*What needs to be done*. In full and without changes, output the data.

########

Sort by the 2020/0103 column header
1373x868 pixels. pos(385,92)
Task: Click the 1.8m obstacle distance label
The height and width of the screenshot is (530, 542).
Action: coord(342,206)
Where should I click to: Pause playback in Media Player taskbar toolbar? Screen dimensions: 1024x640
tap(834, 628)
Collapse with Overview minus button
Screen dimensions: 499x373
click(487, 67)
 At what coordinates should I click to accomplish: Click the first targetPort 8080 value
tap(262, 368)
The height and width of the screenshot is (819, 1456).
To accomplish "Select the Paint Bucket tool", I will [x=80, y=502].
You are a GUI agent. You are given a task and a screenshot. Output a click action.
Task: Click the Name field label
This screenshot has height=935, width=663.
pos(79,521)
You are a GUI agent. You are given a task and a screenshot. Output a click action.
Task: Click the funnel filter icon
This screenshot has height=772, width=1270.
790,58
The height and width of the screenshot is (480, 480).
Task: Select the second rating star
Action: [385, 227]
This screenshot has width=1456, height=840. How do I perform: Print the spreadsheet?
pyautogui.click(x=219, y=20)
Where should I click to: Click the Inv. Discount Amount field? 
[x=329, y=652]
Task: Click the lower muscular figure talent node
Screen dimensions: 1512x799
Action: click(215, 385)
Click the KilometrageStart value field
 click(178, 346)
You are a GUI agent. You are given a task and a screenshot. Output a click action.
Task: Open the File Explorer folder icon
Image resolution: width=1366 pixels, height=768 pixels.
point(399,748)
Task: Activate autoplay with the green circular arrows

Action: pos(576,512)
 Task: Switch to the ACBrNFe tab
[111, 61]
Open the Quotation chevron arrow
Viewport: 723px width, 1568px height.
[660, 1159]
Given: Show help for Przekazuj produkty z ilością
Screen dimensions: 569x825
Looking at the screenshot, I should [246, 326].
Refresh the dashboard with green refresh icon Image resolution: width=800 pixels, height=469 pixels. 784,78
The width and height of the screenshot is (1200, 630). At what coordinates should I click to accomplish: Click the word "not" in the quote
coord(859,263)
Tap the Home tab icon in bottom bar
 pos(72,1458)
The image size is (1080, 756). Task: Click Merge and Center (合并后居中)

########

*Response area*.
Sort by the 2020/0103 column header
1373x868 pixels. pos(385,92)
Task: Click the 1.8m obstacle distance label
The height and width of the screenshot is (530, 542).
Action: coord(342,206)
Where should I click to: Pause playback in Media Player taskbar toolbar? Screen dimensions: 1024x640
tap(834, 628)
Collapse with Overview minus button
Screen dimensions: 499x373
click(487, 67)
 At what coordinates should I click to accomplish: Click the first targetPort 8080 value
tap(262, 368)
The height and width of the screenshot is (819, 1456).
To accomplish "Select the Paint Bucket tool", I will [x=80, y=502].
You are a GUI agent. You are given a task and a screenshot. Output a click action.
Task: Click the Name field label
This screenshot has height=935, width=663.
pos(79,521)
You are a GUI agent. You are given a task and a screenshot. Output a click action.
Task: Click the funnel filter icon
This screenshot has height=772, width=1270.
790,58
The height and width of the screenshot is (480, 480).
Task: Select the second rating star
Action: [385, 227]
This screenshot has width=1456, height=840. How do I perform: Print the spreadsheet?
pyautogui.click(x=219, y=20)
Where should I click to: Click the Inv. Discount Amount field? 
[x=329, y=652]
Task: Click the lower muscular figure talent node
Screen dimensions: 1512x799
Action: click(215, 385)
Click the KilometrageStart value field
 click(178, 346)
You are a GUI agent. You are given a task and a screenshot. Output a click action.
Task: Open the File Explorer folder icon
Image resolution: width=1366 pixels, height=768 pixels.
point(399,748)
Task: Activate autoplay with the green circular arrows

Action: pos(576,512)
 Task: Switch to the ACBrNFe tab
[111, 61]
Open the Quotation chevron arrow
Viewport: 723px width, 1568px height.
[660, 1159]
Given: Show help for Przekazuj produkty z ilością
Screen dimensions: 569x825
Looking at the screenshot, I should [246, 326].
Refresh the dashboard with green refresh icon Image resolution: width=800 pixels, height=469 pixels. 784,78
The width and height of the screenshot is (1200, 630). At what coordinates should I click to accomplish: Click the word "not" in the quote
coord(859,263)
Tap the Home tab icon in bottom bar
 pos(72,1458)
The image size is (1080, 756). Task: Click Merge and Center (合并后居中)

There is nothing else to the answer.